§ **What you should do**
Answer these questions using the probability text below:
1. What share of those sent complete the program, on average?
2. Which lettered option is given as the correct answer?
3. How many possible outcomes does a Bernoulli trial have?

§ **Text section**
** start **
Question

Each year a company selects a number of employees for a management training program. On average, 30 percent of those sent complete the program. Out of the 14 people sent, what is the probability that exactly 5 complete the program?

a) 0.1963
b) 0.3963
c) 0.8805
d) 0.7805
e) 0.2403
f) None of the above

Answer 1

`P(X=5)=(14C5)(0.3)^5 (1-0.3)^(14-5)=0.1963`

The correct answer would be:

a) 0.1963

Explanation:

Previous concepts

A Bernoulli trial is "a random experiment with exactly two possible outcomes, "success" and "failure", in which the probability of success is the same every time the experiment is conducted". And this experiment is a particular case of the binomial experiment.
** end **
§ **Entries provided**
** start **
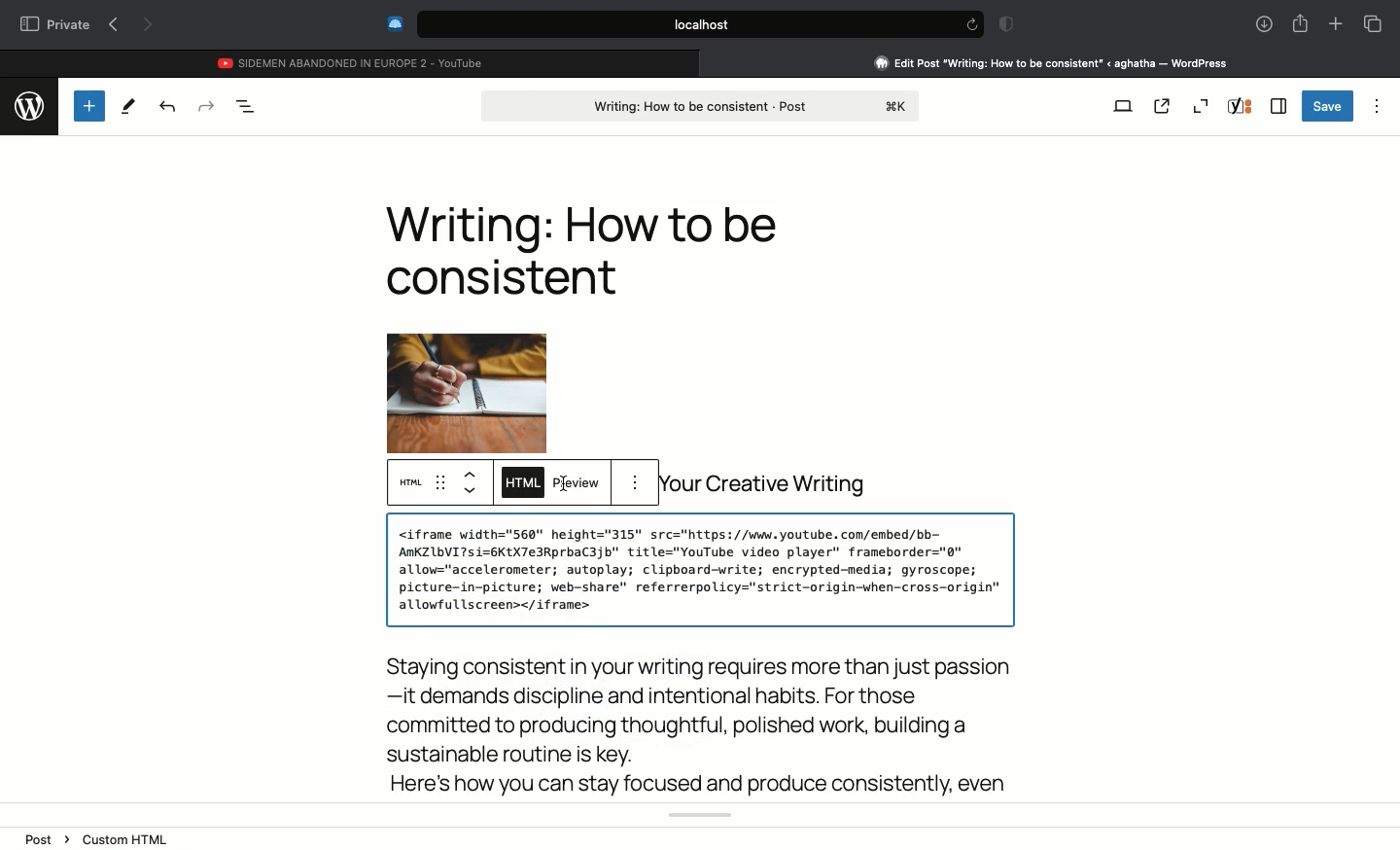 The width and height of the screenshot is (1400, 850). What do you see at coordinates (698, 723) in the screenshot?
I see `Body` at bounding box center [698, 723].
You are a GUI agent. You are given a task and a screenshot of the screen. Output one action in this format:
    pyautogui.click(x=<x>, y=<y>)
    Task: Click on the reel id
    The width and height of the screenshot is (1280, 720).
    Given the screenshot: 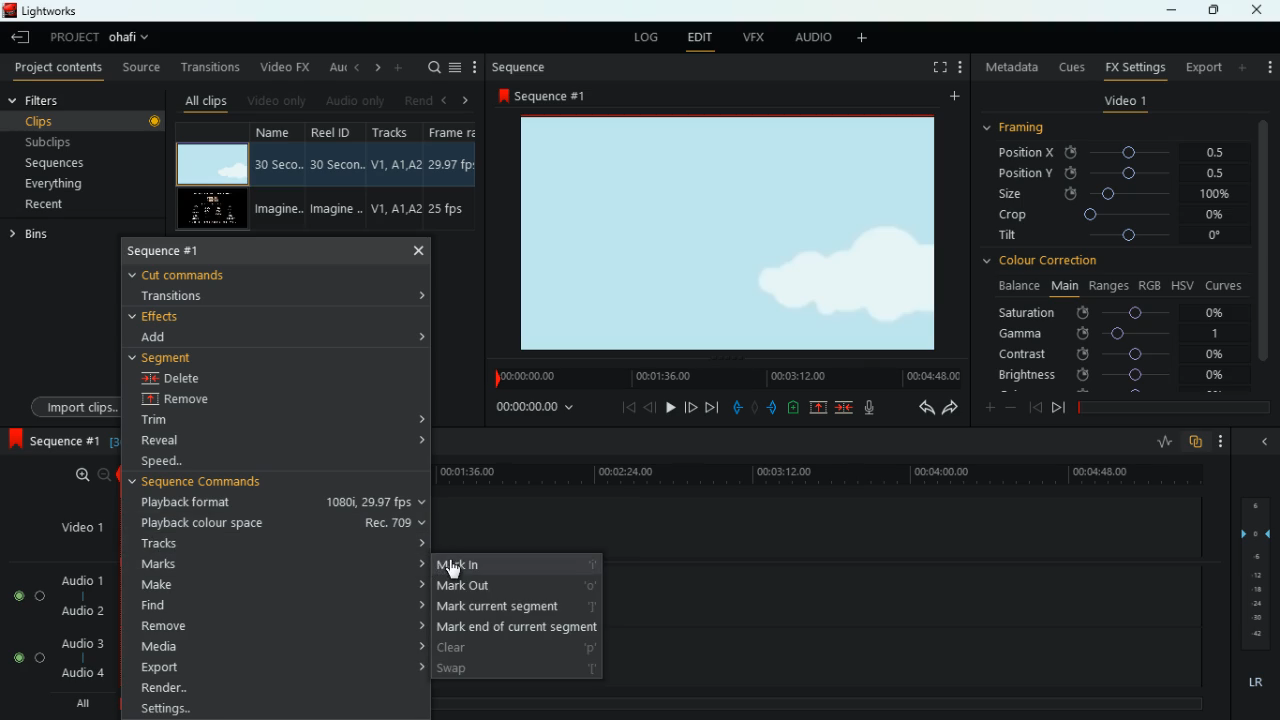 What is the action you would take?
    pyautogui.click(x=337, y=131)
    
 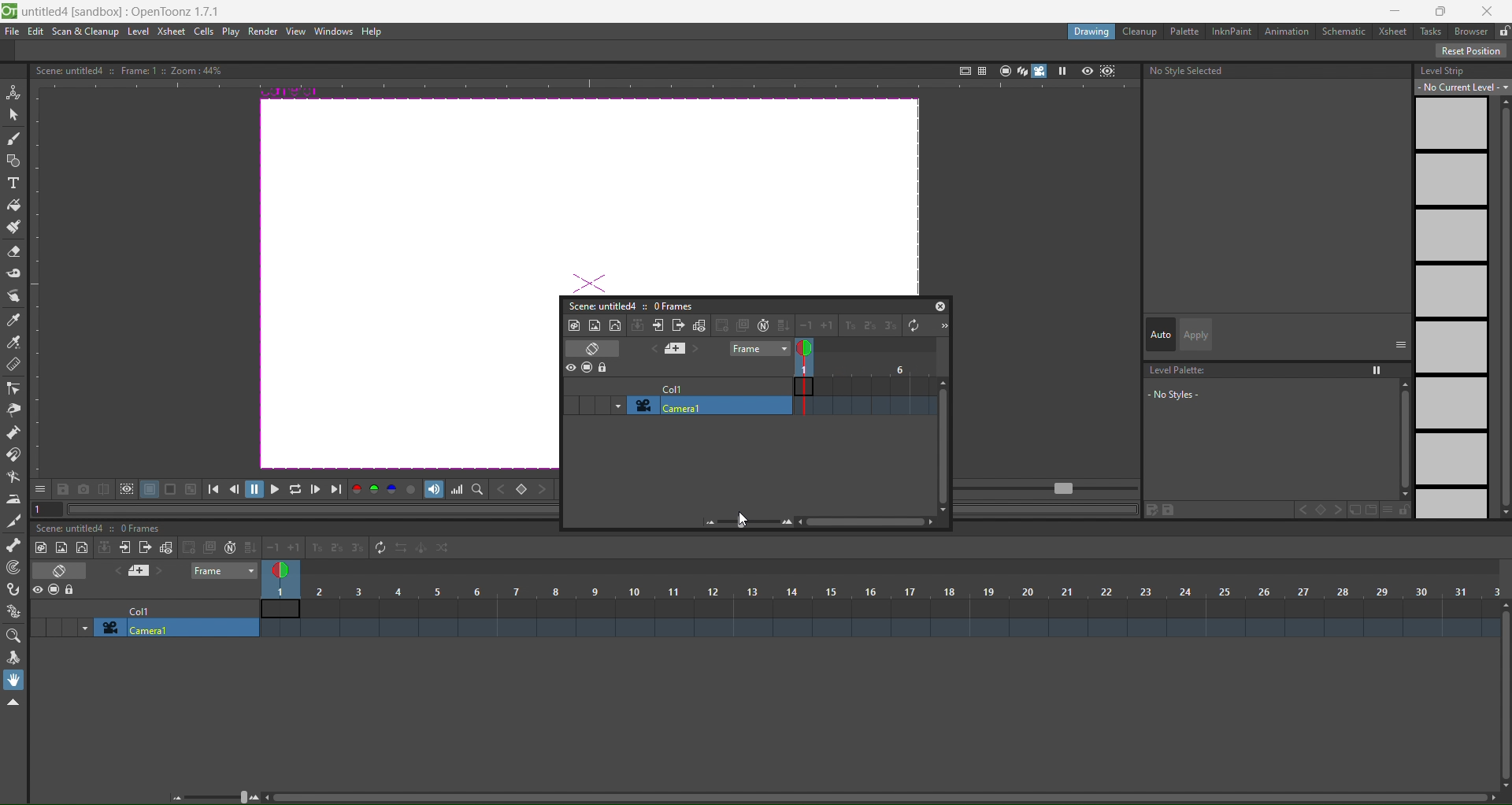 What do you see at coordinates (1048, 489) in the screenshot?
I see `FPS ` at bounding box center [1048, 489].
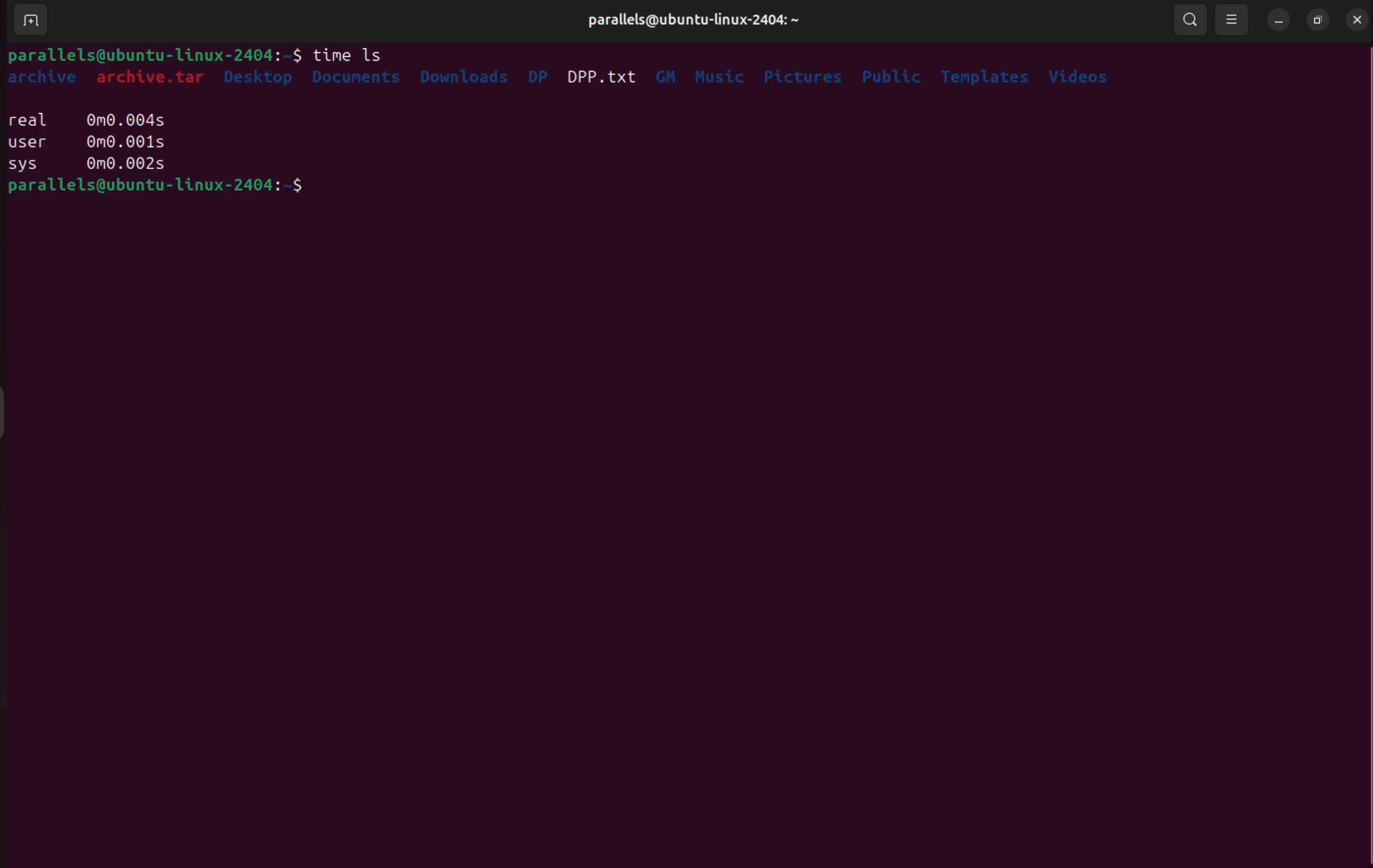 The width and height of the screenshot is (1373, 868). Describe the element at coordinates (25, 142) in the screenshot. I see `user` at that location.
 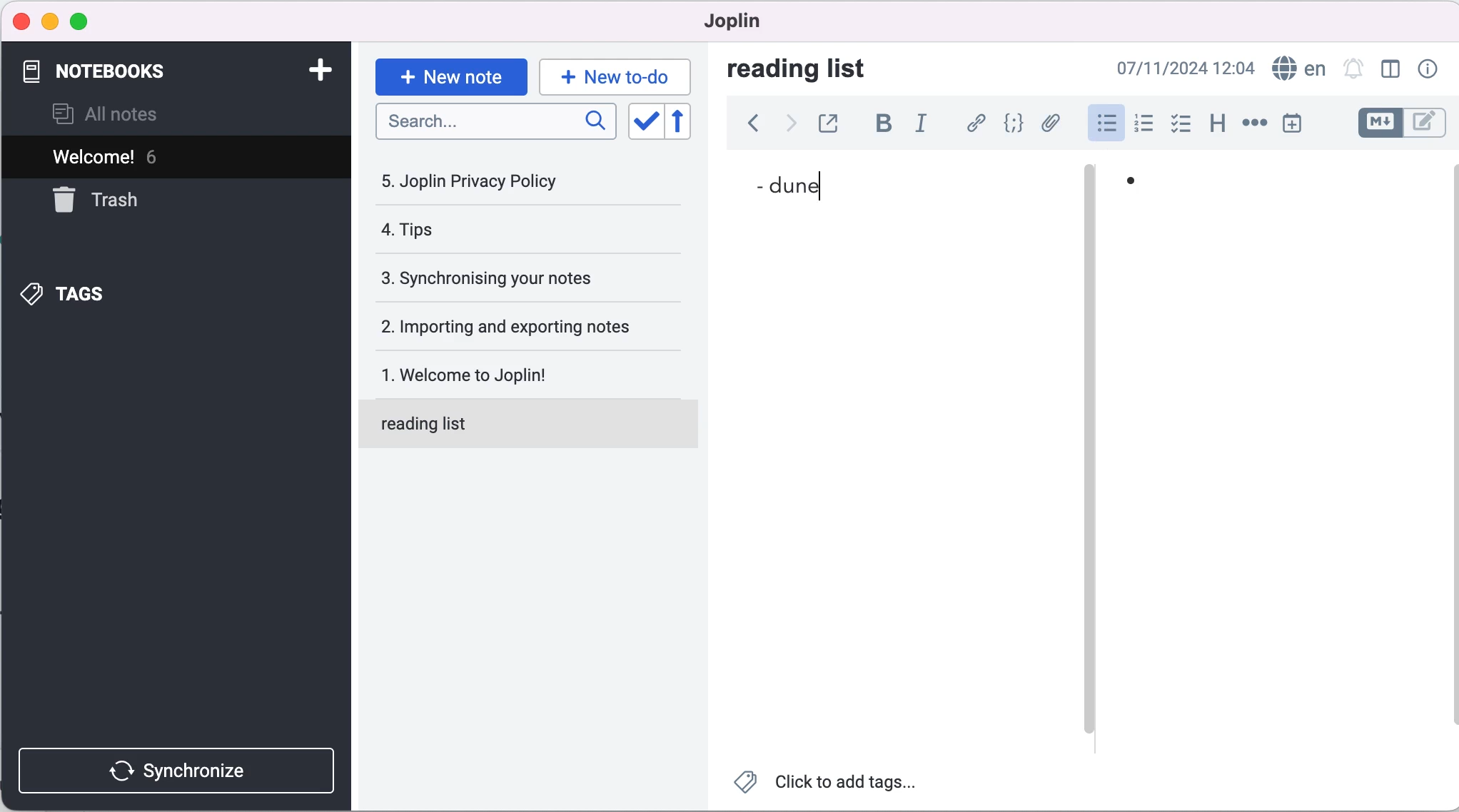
** end **
§ **Answer to the task**
1. 30 percent
2. a) 0.1963
3. Two: "success" and "failure"